The Professional Contractors Group does a sterling job of reminding all of us in the contracting sector that IR35 is iniquitous and must be abolished. In fact, considering repealing IR35 is their key raison d’être, this is as it should be.

However, the debate has gathered considerable momentum in the last month, arguably prompted by AccountingWeb editor Rebecca Benneyworth’s article 'IR35 – time to go?’. It was then whipped into a frenzy by LibDem MP Lorely Burt’s Early Day Motion, strung along by a series of increasingly incendiary press releases by PCG and then sunk like a stone by Chancellor Alastair Darling’s Budget.

Are we surprised? Did anyone seriously expect HM Treasury to take the slightest notice?

IR35 nets the Treasury a significant amount of income tax and National Insurance Contributions (NICs).
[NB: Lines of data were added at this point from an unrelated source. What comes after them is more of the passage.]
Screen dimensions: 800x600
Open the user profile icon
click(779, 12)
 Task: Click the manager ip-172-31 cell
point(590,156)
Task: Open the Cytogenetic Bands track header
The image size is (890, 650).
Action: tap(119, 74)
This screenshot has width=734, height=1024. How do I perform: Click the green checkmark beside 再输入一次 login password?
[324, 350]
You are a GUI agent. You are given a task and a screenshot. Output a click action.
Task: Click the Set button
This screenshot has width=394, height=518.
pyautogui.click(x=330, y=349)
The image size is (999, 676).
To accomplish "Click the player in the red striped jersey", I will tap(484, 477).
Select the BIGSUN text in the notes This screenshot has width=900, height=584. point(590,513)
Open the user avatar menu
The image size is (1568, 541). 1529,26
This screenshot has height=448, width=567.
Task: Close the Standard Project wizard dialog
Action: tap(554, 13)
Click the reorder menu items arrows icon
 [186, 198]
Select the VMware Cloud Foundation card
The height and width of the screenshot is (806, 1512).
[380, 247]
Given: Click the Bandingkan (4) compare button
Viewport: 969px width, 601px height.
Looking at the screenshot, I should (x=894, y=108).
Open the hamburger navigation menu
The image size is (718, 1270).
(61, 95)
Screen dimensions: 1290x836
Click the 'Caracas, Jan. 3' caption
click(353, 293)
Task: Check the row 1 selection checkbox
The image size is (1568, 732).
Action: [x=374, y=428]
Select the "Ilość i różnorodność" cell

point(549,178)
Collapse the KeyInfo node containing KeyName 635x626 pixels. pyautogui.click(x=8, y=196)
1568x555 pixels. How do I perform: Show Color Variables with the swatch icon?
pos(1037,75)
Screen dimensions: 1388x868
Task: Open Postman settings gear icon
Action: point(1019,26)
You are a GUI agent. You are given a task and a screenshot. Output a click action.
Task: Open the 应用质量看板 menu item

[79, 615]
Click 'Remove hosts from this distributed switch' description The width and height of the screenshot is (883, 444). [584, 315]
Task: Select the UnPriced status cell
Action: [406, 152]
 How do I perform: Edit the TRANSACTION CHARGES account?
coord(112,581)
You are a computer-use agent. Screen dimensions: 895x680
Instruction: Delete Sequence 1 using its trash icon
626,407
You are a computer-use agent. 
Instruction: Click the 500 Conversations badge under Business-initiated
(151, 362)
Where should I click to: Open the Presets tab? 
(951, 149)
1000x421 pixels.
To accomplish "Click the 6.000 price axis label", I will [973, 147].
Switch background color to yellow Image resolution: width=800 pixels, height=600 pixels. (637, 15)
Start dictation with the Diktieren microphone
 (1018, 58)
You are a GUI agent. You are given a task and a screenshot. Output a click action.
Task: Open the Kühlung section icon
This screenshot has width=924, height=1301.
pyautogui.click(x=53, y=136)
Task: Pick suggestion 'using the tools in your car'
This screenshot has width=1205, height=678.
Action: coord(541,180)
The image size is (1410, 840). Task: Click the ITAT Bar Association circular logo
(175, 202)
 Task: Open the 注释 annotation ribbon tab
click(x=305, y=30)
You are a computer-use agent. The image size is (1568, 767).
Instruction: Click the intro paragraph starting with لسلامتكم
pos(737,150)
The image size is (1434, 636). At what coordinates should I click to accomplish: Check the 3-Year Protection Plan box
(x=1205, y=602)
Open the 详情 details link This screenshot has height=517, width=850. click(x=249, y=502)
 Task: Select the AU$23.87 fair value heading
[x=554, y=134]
Yes, its true and you just have to look at Parasol Group as an example of just one, albeit probably the largest, of over around 120 serious umbrella companies, that aggregates the tax liabilities at source of an average of 10,000 contractors and has paid HMRC in excess of £100m in income tax and NICs in the last 12 months. How many of those contractors would be running their own limited company if not for IR35?

Contractors and our representatives might not wish to acknowledge it, but the unpalatable questions to answer is:

'If IR35 is doing an OK job of netting a respectable amount of tax from a constituency of freelance and contractor workers, most of whom are probably highly unlikely ever to vote for the Labour Party anyway, why change it?'

Add to that the additional tax revenues HMRC earns from employees in the massive industry of IR35 ‘suppliers’ that has sprung up to ‘service’ the contracting community, and you can see that it would be a brave Chancellor (of any political party) who would choose to abolish IR35.

In Benneyworth’s highly credible and valiant attempt to stimulate debate to find a solution, no one has yet to come up with a credible replacement that satisfies the needs of all stakeholders. And remember, the government, on every citizen’s behalf is a stakeholder, too, and its needs are taxes.

If you were the Chancellor, would you abolish IR35? Could you abolish IR35?

There is a caveat to this debate, and this is where things could get interesting. Until the new Tax Chambers came into existence earlier this month, it was the contractor and often their insurers who had to bear the costs of an investigation, whether they won or lost.

The Tax Chambers will have some powers to award costs, so it could start to become rather expensive for HMRC to sustain its high volume IR35 campaign against contractors. So far, the taxman’s pursuit of contractors has been largely ‘free’, and that may no longer be the case.

Maybe a future Chancellor might give some serious thought to replacing IR35. But until others, including the PCG, can come up with credible alternatives, it would seem that this awful tax legislation is here to stay – no matter what colour the rosette of our next Prime Minister.